━━━━━ Records to use

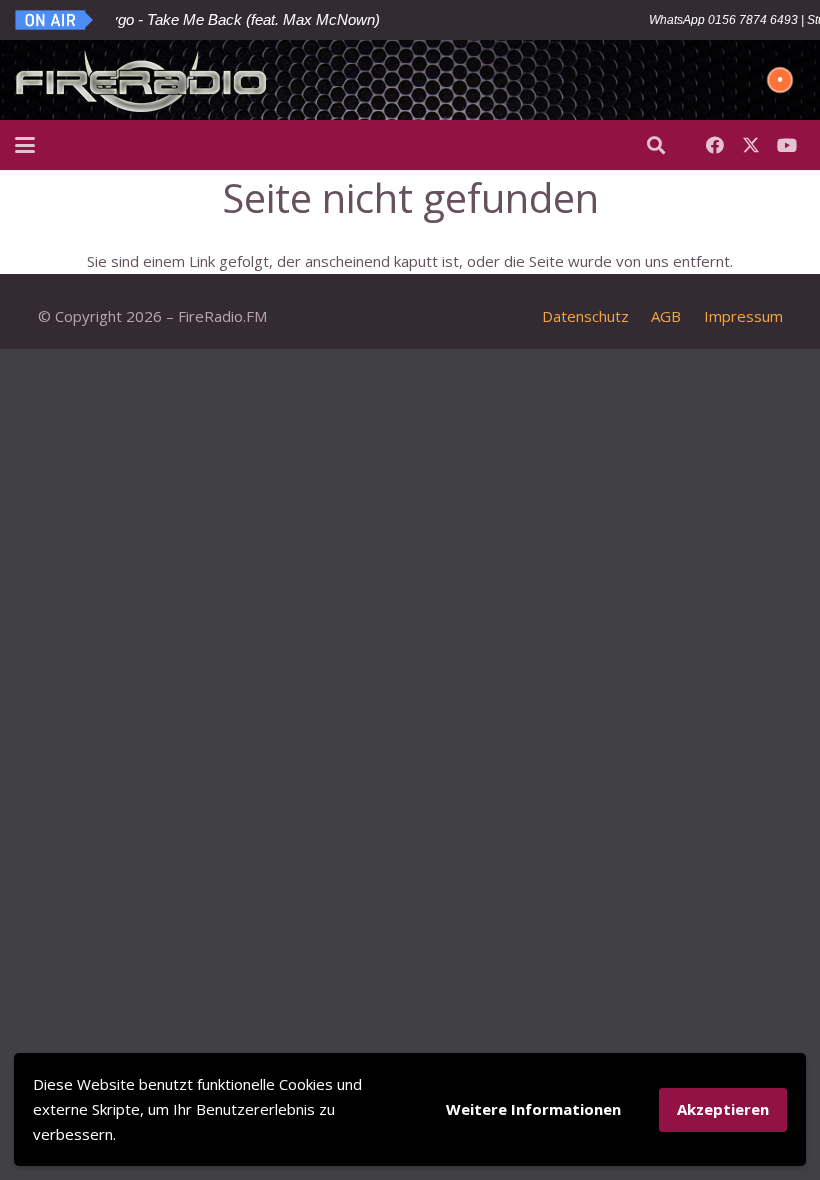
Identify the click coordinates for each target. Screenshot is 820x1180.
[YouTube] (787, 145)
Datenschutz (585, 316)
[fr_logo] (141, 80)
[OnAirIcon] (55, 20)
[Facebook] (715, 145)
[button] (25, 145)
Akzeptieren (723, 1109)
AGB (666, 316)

━━━━━━━━━━
━━━━━ Records to use

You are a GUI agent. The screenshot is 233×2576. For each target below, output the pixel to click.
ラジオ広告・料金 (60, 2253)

━━━━━━━━━━

● Problem:
Among the entries above, find every line holding "target" and copy it.

● Response to this task:
Identify the click coordinates for each target. Screenshot is 820x1180.
You are a GUI agent. The screenshot is 233×2576. For each target below, output the pixel to click.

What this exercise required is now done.